Task directions: Can you reproduce the listing starting at the line containing "You are a computer-use agent. Viewport: 2394px" and ending at the line containing "pos(59,521)", putting "menu" in place of "dropdown" and leaving everything else unchanged?

Records supplied:
(begin)

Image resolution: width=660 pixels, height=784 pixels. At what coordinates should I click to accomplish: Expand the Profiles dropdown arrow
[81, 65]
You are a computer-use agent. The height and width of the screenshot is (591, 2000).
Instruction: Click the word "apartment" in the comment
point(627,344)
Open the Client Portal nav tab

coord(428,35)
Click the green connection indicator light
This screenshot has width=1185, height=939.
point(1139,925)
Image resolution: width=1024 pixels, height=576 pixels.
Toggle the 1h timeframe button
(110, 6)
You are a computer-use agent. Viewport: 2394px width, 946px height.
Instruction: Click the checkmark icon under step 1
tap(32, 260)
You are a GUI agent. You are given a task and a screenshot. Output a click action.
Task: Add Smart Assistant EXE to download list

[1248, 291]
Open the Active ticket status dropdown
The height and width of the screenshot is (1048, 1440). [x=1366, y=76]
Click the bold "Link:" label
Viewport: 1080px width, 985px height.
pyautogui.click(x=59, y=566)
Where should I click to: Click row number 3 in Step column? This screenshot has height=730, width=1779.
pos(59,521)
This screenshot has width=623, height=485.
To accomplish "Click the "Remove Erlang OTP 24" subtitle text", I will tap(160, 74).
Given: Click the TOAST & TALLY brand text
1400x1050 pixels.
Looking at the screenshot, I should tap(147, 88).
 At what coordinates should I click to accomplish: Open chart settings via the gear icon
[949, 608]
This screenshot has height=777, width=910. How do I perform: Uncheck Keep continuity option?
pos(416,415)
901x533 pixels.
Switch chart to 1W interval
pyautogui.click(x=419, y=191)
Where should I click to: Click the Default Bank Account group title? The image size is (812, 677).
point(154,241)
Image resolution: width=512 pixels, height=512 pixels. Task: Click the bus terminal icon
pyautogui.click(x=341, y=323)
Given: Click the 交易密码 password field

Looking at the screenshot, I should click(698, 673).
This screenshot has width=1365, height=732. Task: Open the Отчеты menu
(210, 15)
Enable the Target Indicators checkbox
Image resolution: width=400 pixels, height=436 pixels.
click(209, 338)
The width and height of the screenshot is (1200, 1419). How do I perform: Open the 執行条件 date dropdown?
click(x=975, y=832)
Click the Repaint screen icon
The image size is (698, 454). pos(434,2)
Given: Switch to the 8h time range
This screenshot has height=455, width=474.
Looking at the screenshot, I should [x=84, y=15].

(end)

Answer to this exercise:
You are a computer-use agent. Viewport: 2394px width, 946px height.
Instruction: Click the checkmark icon under step 1
tap(32, 260)
You are a GUI agent. You are given a task and a screenshot. Output a click action.
Task: Add Smart Assistant EXE to download list

[1248, 291]
Open the Active ticket status menu
The height and width of the screenshot is (1048, 1440). [x=1366, y=76]
Click the bold "Link:" label
Viewport: 1080px width, 985px height.
pyautogui.click(x=59, y=566)
Where should I click to: Click row number 3 in Step column? This screenshot has height=730, width=1779.
pos(59,521)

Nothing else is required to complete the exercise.